SALT LAKE CITY — It's crunch time for Utah and 10 other Western states that have been fighting federal protections for the greater sage grouse, with the U.S. Fish and Wildlife Service announcing it wants proof of what's been done to help the bird.
The states, tribes and other conservation-oriented organizations have until Dec. 31 to detail the effectiveness of their various efforts to protect the country's largest, native grouse and its 165 million acres of sagebrush habitat.
On Tuesday, the federal agency announced it is initiating its official status review of the grouse under provisions of the Endangered Species Act, a process that entails the compilation of voluminous scientific data and commercial information related to the bird.
“We want to be sure we have the best, most up-to-date information on which to base our determination,” said Noreen Walsh, regional director of the service’s Mountain-Prairie Region.
“A tremendous amount of good work has been accomplished by state and federal agencies, groups and individuals when it comes to smart land-use planning and on-the-ground conservation. We’re asking for our partners’ help to ensure that we fully understand and capture this work.”
The process is in anticipation of the agency's September 2015 deadline to announce if the bird merits listing or if on the ground-conservation efforts have been sufficient. The decision was part of a court-approved settlement reached in 2011 after environmental groups sued to urge protection of the species.
States are seeking a delay in that determination, with Utah approving a $2 million contract this last legislative session to urge a 10-year reprieve while conservation efforts continue.
"A listing would have a big impact on the state, on private property and the Bureau of Land Management land, so it is worth it to make sure (protection plans) are done right," said John Harja, senior policy analyst with the Utah Public Lands Policy Coordination Office.

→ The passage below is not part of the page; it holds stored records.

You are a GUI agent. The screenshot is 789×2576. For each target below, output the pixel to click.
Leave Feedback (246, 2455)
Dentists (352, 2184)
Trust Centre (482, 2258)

"The state has been managing sage grouse for decades," he added. "We have spent a lot of time to make sure the species is conserved, and from our perspective, a listing is not warranted.
According to the Greater Sage Grouse Coalition, the species has seen its historic range shaved by more than half, and its population has dropped sharply in the last decade. A number of range-wide factors are at play in its decline, including habitat fragmentation, wildfires, predation, urban encroachment, grazing, invasive species and oil and gas development.
Because more than 60 percent of sage-grouse habitat is on federally managed lands, the BLM and the U.S. Forest Service are coordinating updates to more than 90 resource management plans to address identified threats.
State fish and wildlife agencies are also finalizing state-based management plans that augment efforts carried out by the Sage Grouse Initiative, a program funded by the U.S. Department of Agriculture’s Natural Resource Conservation Service. That program has enrolled more than 950 ranchers in conservation programs that have protected more than 2.6 million acres of sagebrush habitat so far.
“There’s no doubt that without this work, the situation facing sage grouse would be much more tenuous,” Walsh added. “I applaud the partners — like the many ranchers who have entered into conservation programs — who are taking action to conserve this habitat that’s so critical to wildlife and our Western way of life.”
The federal agency is seeking information on the greater sage grouse through two avenues: details on conservation projects to save the species that will be entered into a database; plus information that documents population, trends, habitat status, hunting harvest and predation.
Members of the public who wish to provide input can do so during a public comment period that will be announced in the coming months.